The Dynamo Room!

The B. F. Keith’s Theatre in Boston was named after B.F. Keith (the ‘K’ in the future company RKO Pictures, though Keith died over a decade before that company was founded), a New Hampshire showman who struck big in the vaudeville era. Keith has been credited with founding the continuous performance style of programming, at the least he was an early adopter. The Keith’s theatre packed in guests to its huge (especially for the time) auditorium, which provided seating for 3,000 during its existence from 1894-1952.

One aspect of theatres that rarely gets featured is the mechanics, and the Keith’s Theatre had state of the art equipment powering the building.  Thirty-two feet below street level in a sub-cellar resided the Dynamo Room, which featured three Ideal engines powering three 100-kilowatt dynamos that provided the energy for the nearly 5,000 incandescent lights and 40 arc lamps throughout the theatre. Two of the dynamos were operational and one served as backup.
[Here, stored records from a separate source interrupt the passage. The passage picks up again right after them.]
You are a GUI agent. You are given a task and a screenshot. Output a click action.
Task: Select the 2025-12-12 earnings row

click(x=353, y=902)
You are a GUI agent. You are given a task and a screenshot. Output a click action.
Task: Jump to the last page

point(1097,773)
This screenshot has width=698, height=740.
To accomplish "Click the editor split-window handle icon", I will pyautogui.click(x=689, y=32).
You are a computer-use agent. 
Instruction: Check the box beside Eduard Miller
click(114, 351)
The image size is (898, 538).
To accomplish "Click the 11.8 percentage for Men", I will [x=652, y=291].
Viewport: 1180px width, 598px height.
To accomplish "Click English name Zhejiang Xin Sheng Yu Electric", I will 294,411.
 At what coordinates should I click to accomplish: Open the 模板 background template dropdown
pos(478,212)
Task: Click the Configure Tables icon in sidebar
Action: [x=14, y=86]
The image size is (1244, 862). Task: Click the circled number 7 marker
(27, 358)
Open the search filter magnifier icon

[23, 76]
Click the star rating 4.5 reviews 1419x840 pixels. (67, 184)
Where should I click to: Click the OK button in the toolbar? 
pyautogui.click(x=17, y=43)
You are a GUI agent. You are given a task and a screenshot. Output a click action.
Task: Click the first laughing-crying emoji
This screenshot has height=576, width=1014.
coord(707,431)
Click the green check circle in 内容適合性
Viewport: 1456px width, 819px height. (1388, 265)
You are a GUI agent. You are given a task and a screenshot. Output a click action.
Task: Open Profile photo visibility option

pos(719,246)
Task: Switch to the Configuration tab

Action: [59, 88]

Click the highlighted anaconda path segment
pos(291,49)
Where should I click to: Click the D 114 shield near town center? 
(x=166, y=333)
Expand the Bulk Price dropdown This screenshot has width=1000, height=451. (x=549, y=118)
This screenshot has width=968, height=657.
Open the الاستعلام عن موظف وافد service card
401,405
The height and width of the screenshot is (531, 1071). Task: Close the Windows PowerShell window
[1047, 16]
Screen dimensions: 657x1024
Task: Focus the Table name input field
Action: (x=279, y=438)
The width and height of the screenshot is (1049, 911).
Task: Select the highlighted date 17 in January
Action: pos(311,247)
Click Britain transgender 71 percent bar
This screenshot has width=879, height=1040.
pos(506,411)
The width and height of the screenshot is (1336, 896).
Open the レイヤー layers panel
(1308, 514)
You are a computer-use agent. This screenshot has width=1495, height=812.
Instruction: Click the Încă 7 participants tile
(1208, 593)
The room was staffed by a bevy of finely mustachioed men.

In the back of the Dynamo Room was the switchboard, seen above, that controlled the dynamos, ventilators, pumps for fire service, fans, boiler room, machine shop, among other operations in the theatre.

Also seen is the engine room and what is noted as the cleanest coal fired boiler room one THS researcher has ever seen.